Species distribution models (SDMs) used to anticipate community responses to climate change are imprecise and uncertain—current estimates range from 0 to 50% species loss. Problems with SDMs include failure to accommodate the joint relationships between species and the different scales at which different species are measured. Problems are compounded by the typical situation where most species are absent from most sample locations (hyper-zero-inflation). Extinction predictions refer not to current climate and its (known) current rate of change, but rather to benchmark scenarios, each of which is unlikely. New benchmarks will not be achieved or remain stable for the decades to centuries required for processes like migration and competition. For these reasons, they are not testable.

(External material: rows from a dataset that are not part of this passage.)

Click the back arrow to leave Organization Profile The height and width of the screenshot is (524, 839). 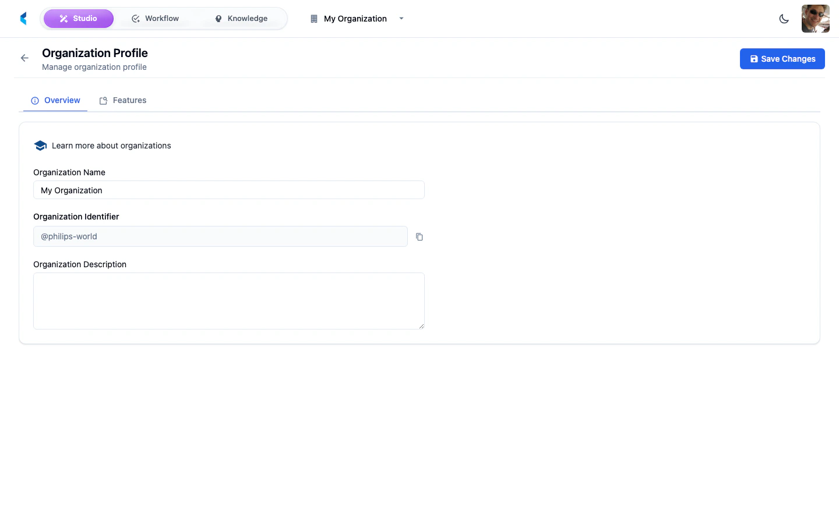point(24,58)
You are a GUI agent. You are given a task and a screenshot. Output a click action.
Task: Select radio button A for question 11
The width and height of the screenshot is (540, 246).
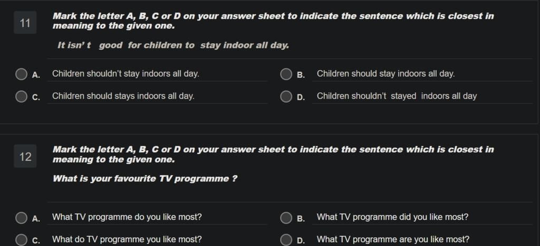21,74
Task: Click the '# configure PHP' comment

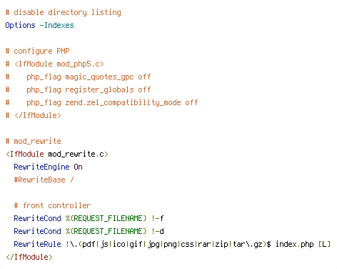Action: pyautogui.click(x=37, y=51)
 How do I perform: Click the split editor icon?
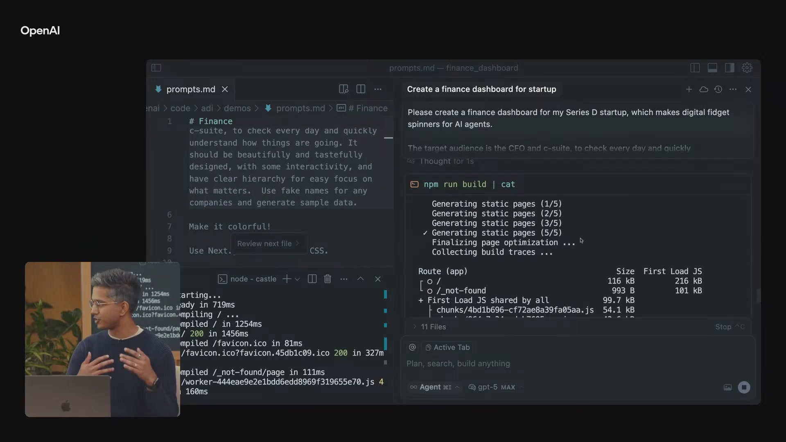(x=361, y=89)
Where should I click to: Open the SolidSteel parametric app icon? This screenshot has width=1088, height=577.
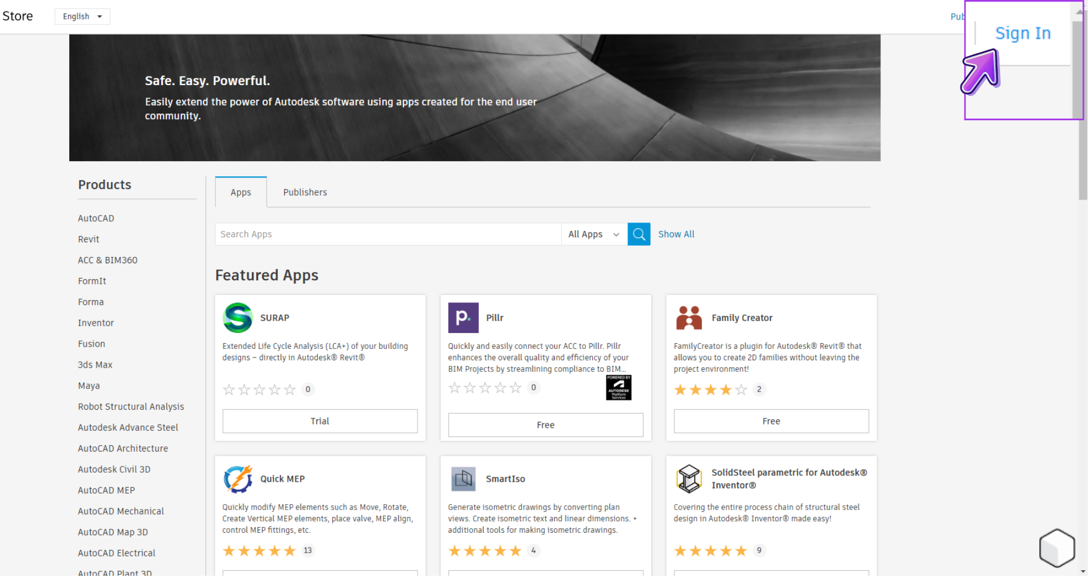pyautogui.click(x=689, y=479)
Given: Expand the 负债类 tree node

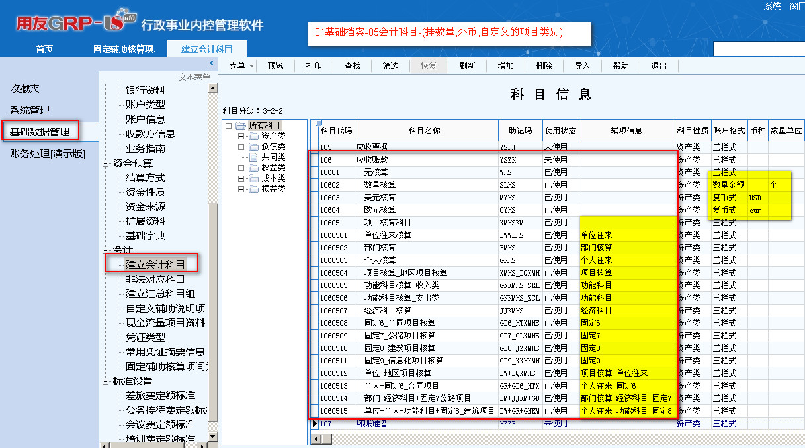Looking at the screenshot, I should click(241, 147).
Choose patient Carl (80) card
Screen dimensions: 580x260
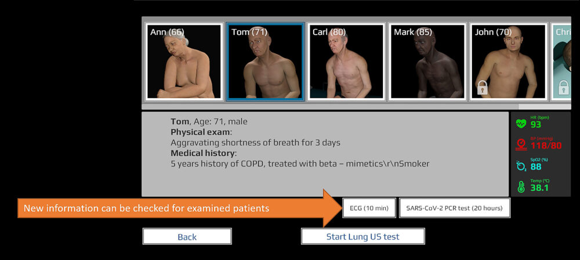point(346,62)
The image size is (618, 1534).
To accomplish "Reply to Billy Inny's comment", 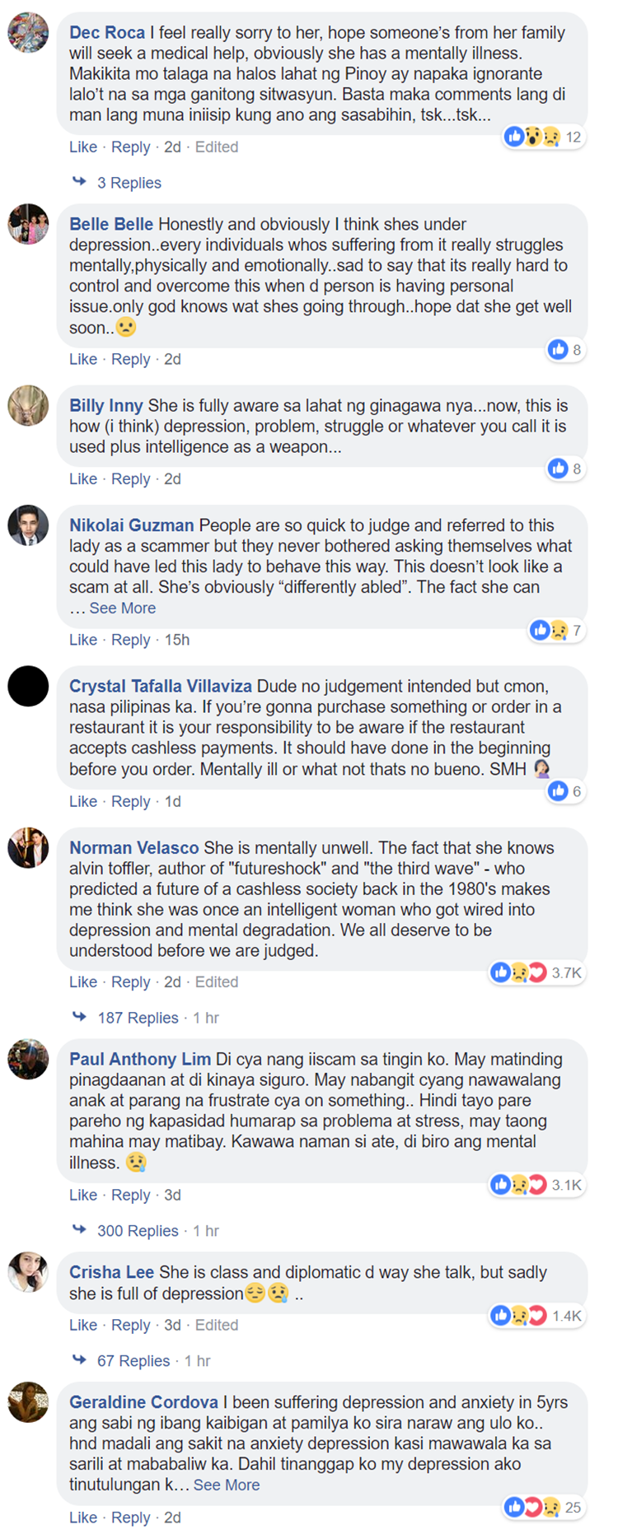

We develop a generative model of community response to climate change, generalized joint attribute modeling (GJAM), that accurately predicts the presence-absence and abundance of each species jointly as well as their organization in communities. It fingerprints the environment and location of sampled communities, refining our capacity to predict new distributions and entire communities with climate change. Sensitivity analysis provides extinction risk on climate scale (per degree C temperature change) and on a time scale—velocity (per year).
Application to the new National Ecological Observatory Network accurately predicts taxonomically diverse communities in the United States that include ground beetles, vascular plants, and small mammals. By inverse prediction it predicts the environment and the geographic location of a sample given the community, providing an important validation the the approach predicts ‘forward and backward’. Sensitivity analysis under +2°C climate change shows community reorganization, especially large in the southern US, with greatest uncertainty in the northern US. The velocity of risk contrasts with sensitivity, being high in northern regions, despite lower sensitivity. Results have immediate application—they can be applied to change happening now and tested as data accumulate in NEON.